In Pewaukee, where Decker was raised, Milwaukee Fox affiliate WITI-TV spoke to his brother TJ by phone, who stated that he had had a falling out with Decker a decade prior and the two hadn't spoken since. Decker's former neighbor in Pewaukee described Decker in an interview with NBC affiliate WTMJ-TV as "extremely athletic" and a kind teenager who excelled at sports, alongside his grandfather who was in the special forces, and that he followed in his father's footsteps by joining the military.

Decker had been married to his ex-wife, the mother of the three children, for 10 years before they divorced in 2023. His ex-wife's attorney stated that while Decker did have mental health issues, there had been no warning signs with him, and that he and his ex-wife "were able to communicate on a regular basis, not just as co-parents, but as friends." The attorney also stated that the ex-wife emphasized that Decker was an "active dad," with no previous history of violence to either her or their children.
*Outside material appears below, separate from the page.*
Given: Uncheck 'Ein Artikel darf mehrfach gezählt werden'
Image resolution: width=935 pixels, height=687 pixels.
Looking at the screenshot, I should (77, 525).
==Disappearance and murders==
On May 30, 2025, Decker picked his three daughters up from his ex-wife at 5pm for a planned visitation. Without explanation, he failed to return them at 8pm as planned. On June 2, law enforcement in Chelan County discovered the unoccupied white 2017 GMC Sierra truck, in which Decker had lived, near the Rock Island Campground. The bodies of the three girls were nearby. They were found zip-tied, with plastic bags over their heads. A preliminary examination concluded that they had likely been killed by asphyxiation. Decker's wallet was located in the truck, which also had a bloody handprint on its tailgate.

==Manhunt==
After the discovery of the girls' bodies, a manhunt for Decker began. The Washington State Patrol was criticized for not initially issuing an Amber alert, despite having been asked by the Wenatchee Police to do so.

A deputy U.S. Marshal with the Pacific Northwest Violent Offender Task Force revealed in a U.S. Marshals Service affidavit that days before the murders, Decker's Google account included searches such as "how does a person move to Canada," "how to relocate to Canada," and "jobs in Canada," raising concern that Decker had been planning to flee to Canada. According to the Chelan County Sheriff's office, Decker was well-versed in outdoor survival and had previously lived off-grid for up to almost three months, but had struggled to maintain stability in his life and housing. Decker was homeless, living at campgrounds and motels.

On July 5, several law enforcement agencies began searching Idaho's Sawtooth National Forest for Decker after law enforcement officials received a tip from a family that he may have been in the area. On July 9, members of the U.S. Marshals Service Greater Idaho Fugitive Task Force located a hiker who matched Decker's general appearance and was initially suspected to be him. Later that day, the manhunt in Idaho was called off after it was confirmed that the hiker was not Decker.

On August 28, investigators discovered bones in Chelan County during the search for Decker. Authorities conducted forensic analysis to determine whether the bones were human. On September 3, they were verified to be animal bones, unrelated to the case.

===Discovery of Decker's remains===
On September 18, about three and a half months after Decker disappeared, human remains were found south of Leavenworth, Washington. Six days later, the U.S. Marshals Service officially declared him deceased, and DNA analysis the following day confirmed the remains belonged to Decker. On September 26, the Chelan County coroner announced that due to the advanced state of decomposition of the remains, an autopsy to determine the time and manner of Decker's death would be impossible.